Background: The mechanisms by which interferon-gamma (IFN-gamma) contributes to inter-individual heterogeneity in the severity of chronic hepatitis C (CH-C) are unknown. In 116 consecutive patients with CH-C, we tested the hypothesis that host genetic factors regulating IFN-gamma production and activity influence the severity of liver damage and hepatitis C virus (HCV)-specific T-cell reactivity.

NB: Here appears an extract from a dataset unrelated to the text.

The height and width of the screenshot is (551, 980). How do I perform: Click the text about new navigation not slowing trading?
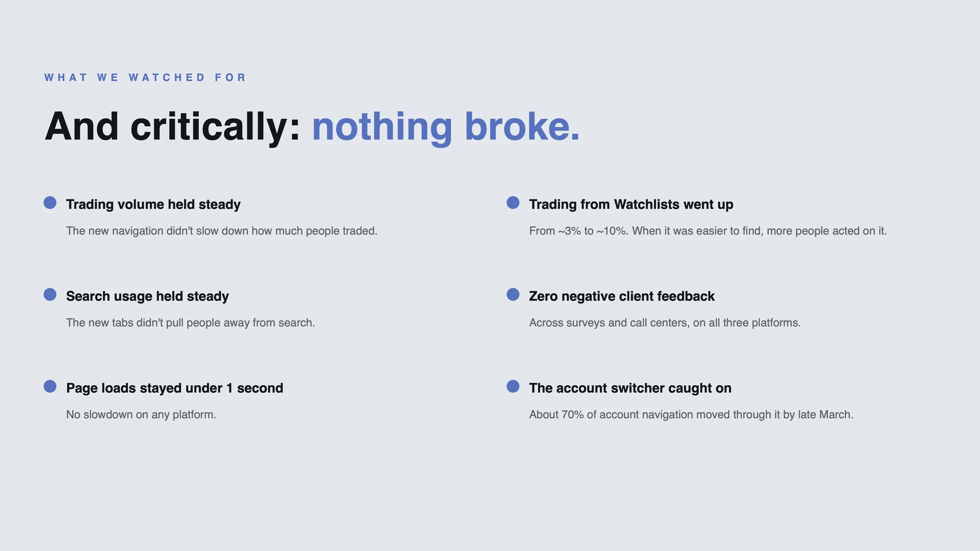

Methods: We determined the genotypes of functionally significant polymorphisms in the IFN-gamma gene and in the promoter of interleukin-10 (IL-10), a cytokine that counteracts IFN-gamma. We also measured concanavalin A (Con A)-stimulated IL-10 and IFN-gamma production, and the frequency of virus-specific T-cells, producing IFN-gamma or IL-10.
Results: The grade of inflammation and the stage of fibrosis of CH-C showed no associations with either the IFN-gamma or IL-10 promoter polymorphisms or with Con A-stimulated IL-10 or IFN-gamma production. Similarly, there were no associations between HCV-specific T-cell frequencies and these host genetic factors. On multivariate analysis, the grade of inflammation and the duration of HCV infection accounted for only 37% of the variance in the stage of CH-C (P<0.0001). This percentage did not increase by including any genetic variables in the analyses.
Conclusion: Future studies investigating the entire cytokine gene sequences will provide better information regarding genetic variations responsible for inter-individual differences in the severity of CH-C.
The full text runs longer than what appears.